Nature Canada

Much Still Unknown About Gulf Spill Effects on Birds

Yesterday I participated in a webinar put on by the US Fish and Wildlife Service and the Canadian Wildlife Service on the impacts of the Gulf oil spill on migratory birds. The presenter, a scientist from the fisheries and wildlife branch of the Natural Resource Damage Assessment (NRDA) Department, described the complex assessment process and touched on some of the results of ongoing work.

The bottom line is that there is still a considerable amount of oil not accounted for, and that beneath the silts and muds in many of the coastal wetlands in Louisiana, and beneath the sand of beaches, are several layers of oil and tar in the substrate.

Some of the coastal mangrove islands with bird colonies have been impacted; mangroves have died and birds are forced to nest on the ground, only a metre of so above sea level, exposing their nests to inundation risk. There is still evidence of some light oiling of Pelicans.

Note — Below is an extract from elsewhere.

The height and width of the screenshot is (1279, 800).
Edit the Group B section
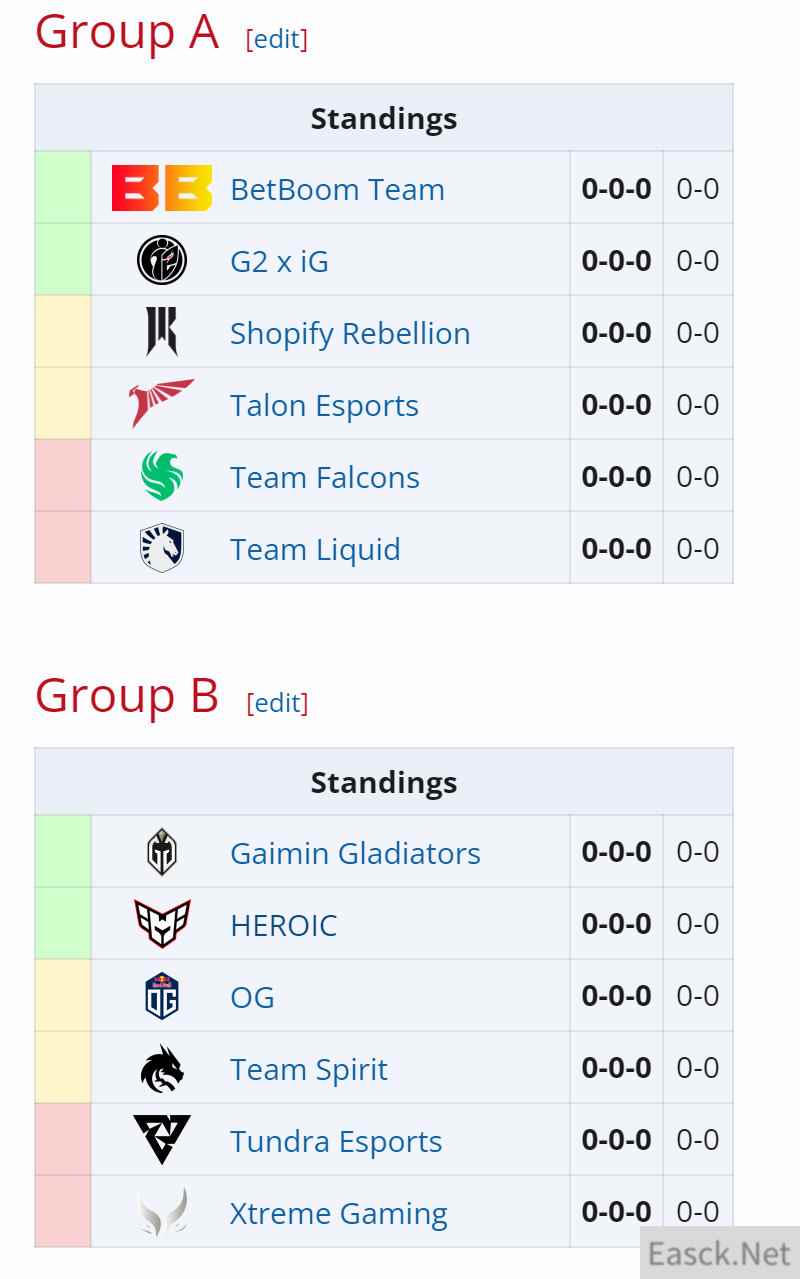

The impact on oiled birds, particularly migratory birds, appears less than it potentially was – about 8 thousand birds were observed/ recovered oiled or found dead, representing some fraction, perhaps 10%, of the total killed. Laughing Gull, Brown Pelican, (Gulf Coast breeders), Northern Gannet (Canada – Atlantic coast), and Roseate Tern were the most affected species identified.

It is common to see an oily sheen on the water, and there is concern of storms in the Gulf stirring up the sediment and exposing the oil again in the marshes.

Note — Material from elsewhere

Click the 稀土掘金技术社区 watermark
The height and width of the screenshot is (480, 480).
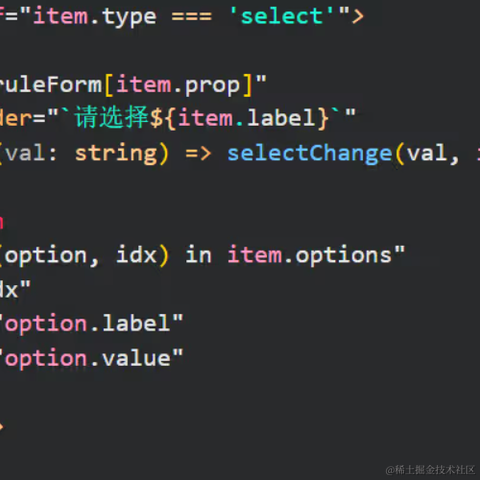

Information on toxicology is embargoed, as are many other specific details due to litigation around damages. This may be the case for many, many years. The last fisheries have opened recently, but there is still concern about what people are eating. Every type of study imaginable is underway, but again, with no information forthcoming (e.g. toxicology, ecology). Some partial payment from BP for damages has been made, and the Coastal states have each received large sums which are being dispersed to a range of organizations.

Much more information is available on the NRDA website – though, as I mentioned, many details and results are embargoed.

It’s also worthwhile to check out the USFWS Deepwater Horizon Oil Spill website that keeps on tally of birds and wildlife impacted, which is revised from time to time. It breaks down the species found.